--- EXTRACTED INFORMATION ---
☆ ☆ ☆ ☆

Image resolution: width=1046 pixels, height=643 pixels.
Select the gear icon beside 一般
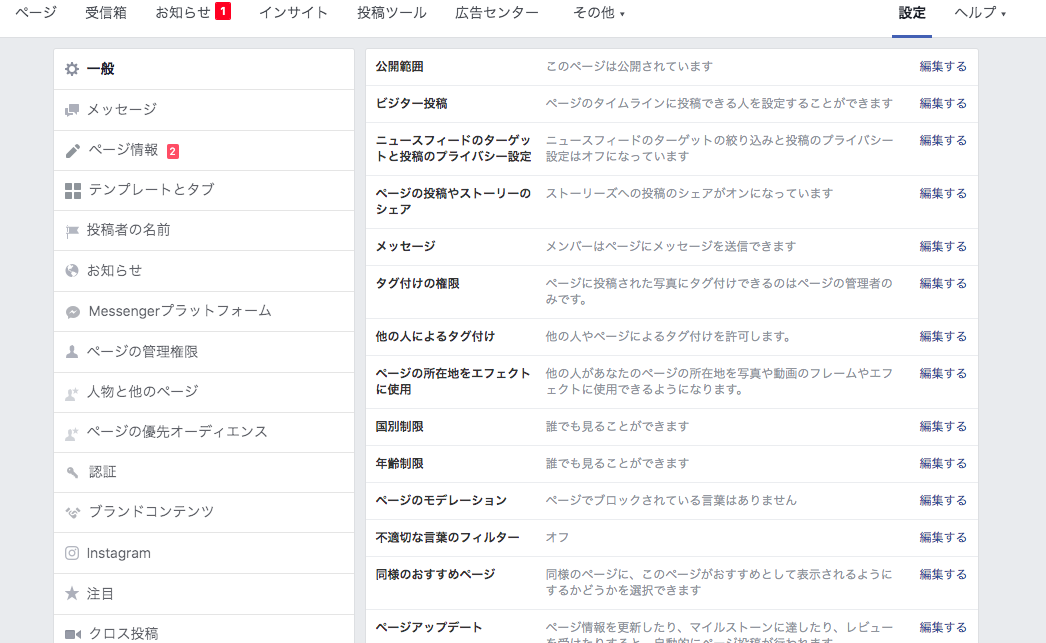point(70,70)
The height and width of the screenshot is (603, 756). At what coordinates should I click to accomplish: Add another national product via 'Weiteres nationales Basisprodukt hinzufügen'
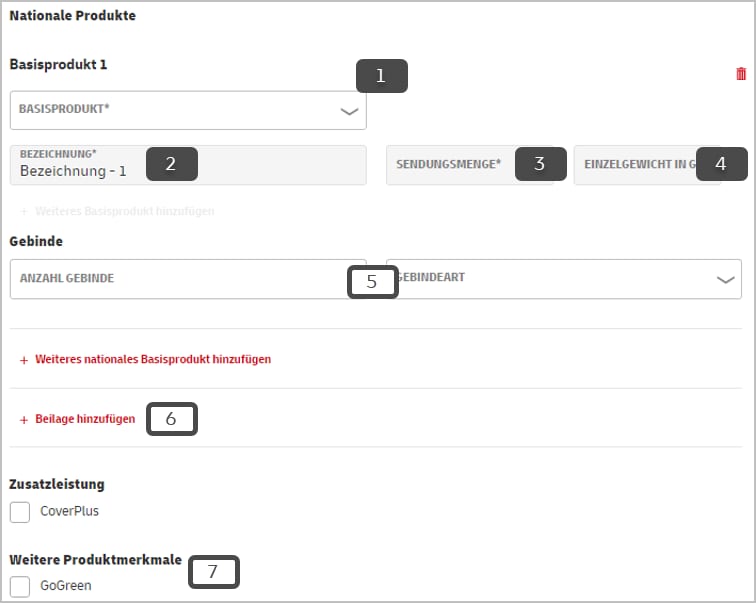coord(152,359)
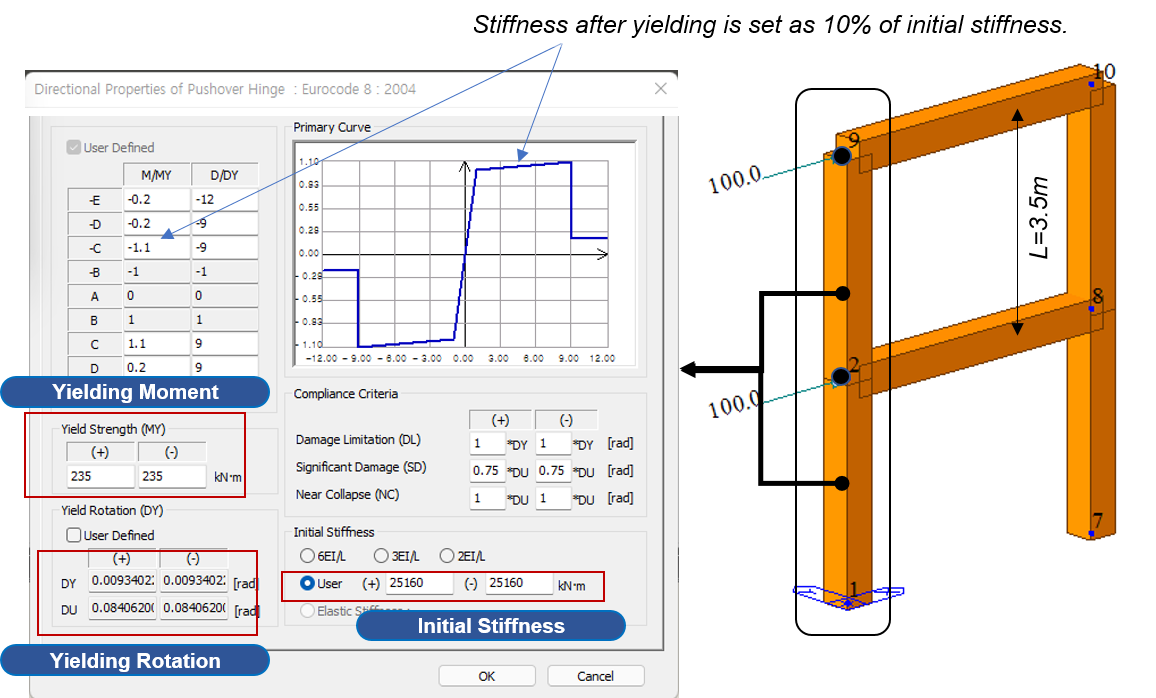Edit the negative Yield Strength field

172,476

☆ ☆ ☆ ☆

--- WHAT NEEDS TO BE DONE ---
Please give all of the data again, exact and free of pictures.

--- SOLUTION FOR THIS EXERCISE ---
Image resolution: width=1046 pixels, height=643 pixels.
Select the gear icon beside 一般
point(70,70)
The height and width of the screenshot is (603, 756). At what coordinates should I click to accomplish: Add another national product via 'Weiteres nationales Basisprodukt hinzufügen'
coord(152,359)
Edit the negative Yield Strength field

172,476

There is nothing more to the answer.